Find the fixed points We have $x_{n+1} = ax_n +b$ with $x_0$ given. We have to find the fixed points of this function, and decide for which values of $a$ they are stable.
So I looked it up and found that a fixed point is a point for which $f(x) = x$, so basically intersections of a certain function with the line $y=x$. 
My question is; How can we use this for the above function? Does $x_{n+1}$ have to equal $x_n$? And how would we able to find these fixed points?
 A: Your system needs to remain at the same point after an additional iteration. I.e. $x_{n}=x_{n+1}$.
$x_{n+1} = ax_{n}+b$ hence becomes $x_{n}=ax_{n}+b$, which yields
$x_{n}-ax_{n}=b$
then
$x_{n}(1-a)=b$
and finally
$x_{n}=\frac{b}{1-a}$.

For $b=0$ we get $x_{n+1} = ax_n$, which is feasible for any $a$, with the fixed point coming to lie at 0.

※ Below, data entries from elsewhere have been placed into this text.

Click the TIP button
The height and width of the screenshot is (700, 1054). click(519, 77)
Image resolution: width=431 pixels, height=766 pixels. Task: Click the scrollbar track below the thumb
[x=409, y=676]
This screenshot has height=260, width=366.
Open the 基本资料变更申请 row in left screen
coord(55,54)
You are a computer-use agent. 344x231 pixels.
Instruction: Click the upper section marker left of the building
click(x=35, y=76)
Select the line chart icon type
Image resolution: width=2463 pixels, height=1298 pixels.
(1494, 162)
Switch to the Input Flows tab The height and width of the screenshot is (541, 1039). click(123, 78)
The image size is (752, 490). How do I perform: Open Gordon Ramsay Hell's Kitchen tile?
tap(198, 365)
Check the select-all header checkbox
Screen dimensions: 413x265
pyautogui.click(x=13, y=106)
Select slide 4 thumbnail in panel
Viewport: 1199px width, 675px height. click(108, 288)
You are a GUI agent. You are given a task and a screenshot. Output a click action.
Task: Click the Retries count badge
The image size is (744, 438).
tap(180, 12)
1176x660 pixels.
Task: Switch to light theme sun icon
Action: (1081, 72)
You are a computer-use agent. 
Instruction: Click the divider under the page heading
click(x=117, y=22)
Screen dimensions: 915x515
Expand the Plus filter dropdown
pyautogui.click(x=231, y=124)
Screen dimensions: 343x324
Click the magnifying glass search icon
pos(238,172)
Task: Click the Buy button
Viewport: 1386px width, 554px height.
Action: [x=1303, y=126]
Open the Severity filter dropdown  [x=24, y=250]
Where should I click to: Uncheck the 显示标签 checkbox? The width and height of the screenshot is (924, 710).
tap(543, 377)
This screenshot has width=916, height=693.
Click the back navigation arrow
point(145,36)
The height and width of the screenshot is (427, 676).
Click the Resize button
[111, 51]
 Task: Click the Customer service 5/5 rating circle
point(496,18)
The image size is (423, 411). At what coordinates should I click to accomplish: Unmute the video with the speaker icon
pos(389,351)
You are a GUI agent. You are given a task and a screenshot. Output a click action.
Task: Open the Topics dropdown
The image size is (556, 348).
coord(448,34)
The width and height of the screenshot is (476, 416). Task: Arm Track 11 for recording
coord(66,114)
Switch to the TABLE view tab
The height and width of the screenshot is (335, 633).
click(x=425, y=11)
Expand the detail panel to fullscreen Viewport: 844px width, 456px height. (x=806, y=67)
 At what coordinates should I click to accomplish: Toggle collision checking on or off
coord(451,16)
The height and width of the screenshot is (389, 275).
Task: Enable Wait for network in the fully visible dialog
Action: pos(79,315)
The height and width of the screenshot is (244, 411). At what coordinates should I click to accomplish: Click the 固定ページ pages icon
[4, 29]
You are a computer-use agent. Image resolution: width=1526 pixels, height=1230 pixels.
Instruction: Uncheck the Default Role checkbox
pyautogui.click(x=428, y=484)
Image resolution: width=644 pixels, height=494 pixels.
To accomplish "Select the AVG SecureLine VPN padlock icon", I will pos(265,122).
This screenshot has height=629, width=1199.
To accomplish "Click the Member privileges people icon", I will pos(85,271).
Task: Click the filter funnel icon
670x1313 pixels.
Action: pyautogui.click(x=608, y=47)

Otherwise this is feasible for any $a\neq 1$ (which would make the system $x_{n+1}=x_{n}+b$, which makes visible how b will for ever increase the system value).
This also explains the result, which means in simple terms that at the fixed point the factor a diminishes the value of x as much as b adds to it.
Again, this relates to the stability. A BIBO stable system will remain bounded on a bounded input b (or returns to zero for asymptotic stability). This is achieved by limiting the eigenvalues of the discrete system (here a) to be strictly smaller than 1 in magnitude: $|a|<1$.
A: Fixed points are where the $n+1$th step is the same as the $n$th step, ie $x=ax+b$. 
A: $$x_{n}=ax_{n}+b$$
$$(1-a)x_n=b$$
$$x_n=\frac{b}{1-a}$$
It's worth noting that in general, by the fundamental theorem of algebra, there will be exactly $d$ fixed points in a $d$ degree polynomial (some of them may be complex).